Le S&D a brossé un sombre tableau de la situation : deux fois plus de chômeurs de longue durée qu’avant la crise ; une perte de capital humain ; des conséquences sociales comme la marginalité, la pauvreté, des problèmes de santé qui grèvent la santé publique, des difficultés sur le plan psychosocial et pour retrouver le chemin du marché du travail. Comme pour la Garantie pour la Jeunesse, il faudra plus de ressources pour lutter contre le chômage de longue durée, ont dit les députés.

Pour les conservateurs de l’ECR, il faut motiver les ONG et améliorer les ressources humaines pour aider les chômeurs de longue durée.

Les libéraux de l’ALDE ont quant é eux relevé que le chômage de longue durée est un défi pour tous les Etats membres. L’environnement des PME qui créent des emplois devrait selon eux être amélioré.

Quant à la Gauche Unie, elle a salué l’approche de Nicolas Schmit, même si elle a regretté que l’élément structurel du chômage de longue durée et la responsabilité des politiques néolibérales n’ont pas été évoqués. Il faut utiliser tous les fonds européens possibles, a estimé leur porte-parole.

Enfin, pour les Verts, il n’y a rien derrière le  concept d’Europe sociale. Leurs eurodéputés se demandent pourquoi un débat sur une recommandation du Conseil qui n’engage en rien les Etats.

Nicolas Schmit a conclu en parlant d’un "débat stimulant", expliquant que la question du chômage de longue durée était bien intégrée dans les procédures et les recommandations du Semestre européen. Pour lui, les Etats qui connaissent de hauts niveaux de chômage de longue durée doivent développer des plans d’action. Il y a selon lui parmi les chômeurs des personnes qui ne veulent pas travailler, qui ne le peuvent pas, mais aussi des situations où le travail n’est pas rentable, de sorte qu’il faut penser à adapter les salaires.

Ce n’est pas le Conseil qui est d’abord compétent, a souligné le ministre, mais les gouvernements nationaux.

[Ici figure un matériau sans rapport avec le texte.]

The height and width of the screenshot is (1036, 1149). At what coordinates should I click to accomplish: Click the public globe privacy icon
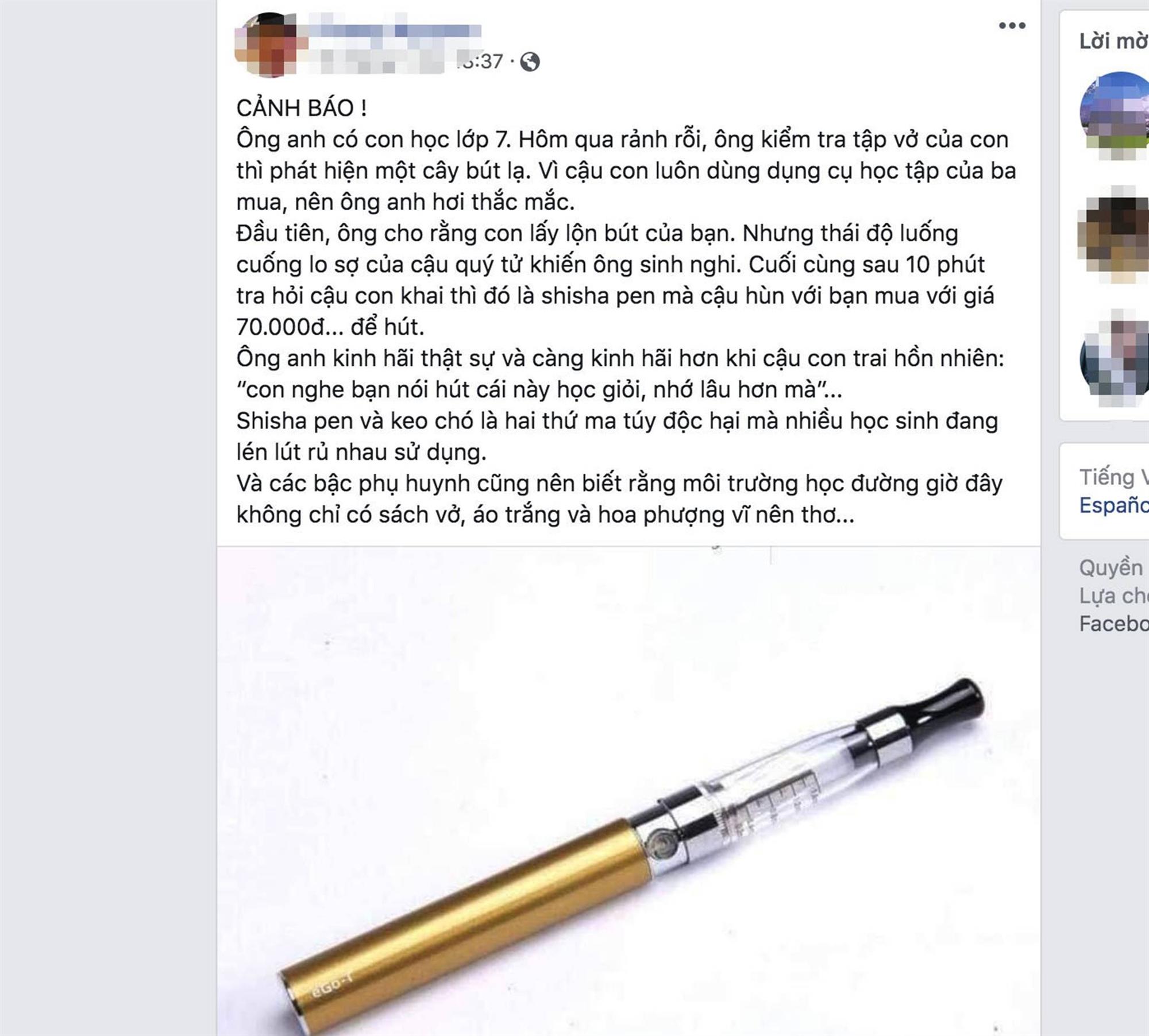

Agencer les politiques nationales avec des mesures européennes peut selon lui en revanche être utile. Dans ce cadre, il faut d’abord penser aux ressources, a dit Nicolas Schmit, ajoutant que certains Etats membres peuvent avoir besoin d’aides.

Si la Garantie pour la jeunesse a ciblé des actions dans les pays où le chômage des jeunes est particulièrement élevé, il faut de même cibler les ressources destinées aux actions contre le chômage de longue durée, a encore ajouté Nicolas Schmit. Le Fonds social européen (FSE) devrait intégrer cette dimension. Mais pour faire travailler les chômeurs de longue durée, il faut avant tout créer des emplois. Ici, pense Nicolas Schmit,  la responsabilité sociale des employeurs est engagée, mais aussi celle des autorités qui doivent aider les employeurs à embaucher des chômeurs de longue durée.

En conclusion, Nicolas Schmit a parlé de ce qu’il estime être le vrai enjeu : le modèle social européen, la cohésion sociale, car 12 millions de chômeurs de longue durée, c’est pour lui "une plaie dans l’UE".